By Doyinsola Oladipo and Priyamvada C
(Reuters) -Hilton Worldwide Holdings beat Wall Street estimates for third-quarter revenue and lifted its annual forecast on Wednesday, as higher room rates and occupancy levels boosted the hospitality company’s results.
Hotel and resort operators are benefiting from the global rebound in travel as consumers continue to plan vacations despite inflation and the higher cost of travel compared to before the COVID-19 pandemic.
Hilton shares were up 1.6% at $151.90 in early trading.
The company, which owns brands including Waldorf Astoria Hotels & Resorts, said its third-quarter revenue per available room, an important metric in the hospitality industry, rose 6.8% from a year earlier.
“As we look to the fourth quarter, we expect continued strength in international markets, along with continued improvement in business transient and group demand,” Hilton CEO Christopher Nassetta said during a conference call with analysts.
System-wide occupancy levels for the quarter reached the highest levels post-pandemic, Nassetta said.
Fellow hospitality firms such as Marriott International and Airbnb are set to report results next week.
Hilton’s revenue per available room in the third quarter saw a significant recovery in Asia Pacific, up 39.3% compared to the year earlier. Occupancy levels rose 11.7% in the same period.
The company’s third-quarter revenue rose to $2.67 billion, exceeding the average Wall Street estimate of $2.64 billion, according to LSEG data.
The company lifted its full-year revenue per room outlook to increase between 12.0% to 12.5% from a year earlier, compared to the prior outlook for 10.0% to 12%.

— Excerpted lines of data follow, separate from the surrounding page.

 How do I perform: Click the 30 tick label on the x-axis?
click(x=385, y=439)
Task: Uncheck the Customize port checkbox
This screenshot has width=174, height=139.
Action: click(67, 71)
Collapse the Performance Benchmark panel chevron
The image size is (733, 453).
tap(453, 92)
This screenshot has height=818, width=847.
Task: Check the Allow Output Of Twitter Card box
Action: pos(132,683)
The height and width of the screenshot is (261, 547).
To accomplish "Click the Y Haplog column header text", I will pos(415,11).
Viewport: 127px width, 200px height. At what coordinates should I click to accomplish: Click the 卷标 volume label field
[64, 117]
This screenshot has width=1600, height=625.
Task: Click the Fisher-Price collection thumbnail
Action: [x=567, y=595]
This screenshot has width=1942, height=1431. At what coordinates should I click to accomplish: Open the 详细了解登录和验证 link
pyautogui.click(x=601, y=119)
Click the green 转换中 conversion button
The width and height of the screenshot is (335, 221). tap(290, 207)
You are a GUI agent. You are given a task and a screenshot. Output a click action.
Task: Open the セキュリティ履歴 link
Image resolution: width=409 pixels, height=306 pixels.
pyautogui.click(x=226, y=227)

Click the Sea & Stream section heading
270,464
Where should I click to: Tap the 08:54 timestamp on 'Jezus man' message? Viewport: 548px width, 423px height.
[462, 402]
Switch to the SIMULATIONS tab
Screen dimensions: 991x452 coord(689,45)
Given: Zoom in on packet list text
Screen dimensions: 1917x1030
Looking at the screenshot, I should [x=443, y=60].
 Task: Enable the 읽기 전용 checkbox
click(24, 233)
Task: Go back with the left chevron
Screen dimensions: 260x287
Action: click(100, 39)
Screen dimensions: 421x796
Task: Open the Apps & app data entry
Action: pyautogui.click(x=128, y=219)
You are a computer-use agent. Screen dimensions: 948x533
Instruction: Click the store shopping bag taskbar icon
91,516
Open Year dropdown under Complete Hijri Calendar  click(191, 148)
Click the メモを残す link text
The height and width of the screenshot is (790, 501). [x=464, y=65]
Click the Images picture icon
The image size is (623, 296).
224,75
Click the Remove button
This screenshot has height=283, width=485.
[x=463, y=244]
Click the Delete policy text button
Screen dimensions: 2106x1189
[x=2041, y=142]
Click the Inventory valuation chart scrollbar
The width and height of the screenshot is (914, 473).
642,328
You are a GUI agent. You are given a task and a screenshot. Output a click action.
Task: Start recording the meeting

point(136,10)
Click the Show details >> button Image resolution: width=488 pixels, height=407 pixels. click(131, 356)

Investors are focused on the expected acceleration in net unit growth – which reflects room additions – for 2024, said Patrick Scholes, an equity analyst at Truist.
Hilton expects net unit growth in 2024 to be between 5.5% to 6.0% after tempering its 2023 outlook to 5% in the prior quarter.
The hotel operator now expects annual adjusted profit between $6.04 and $6.09 per share, compared with its prior estimate of $5.93 to $6.06 per share.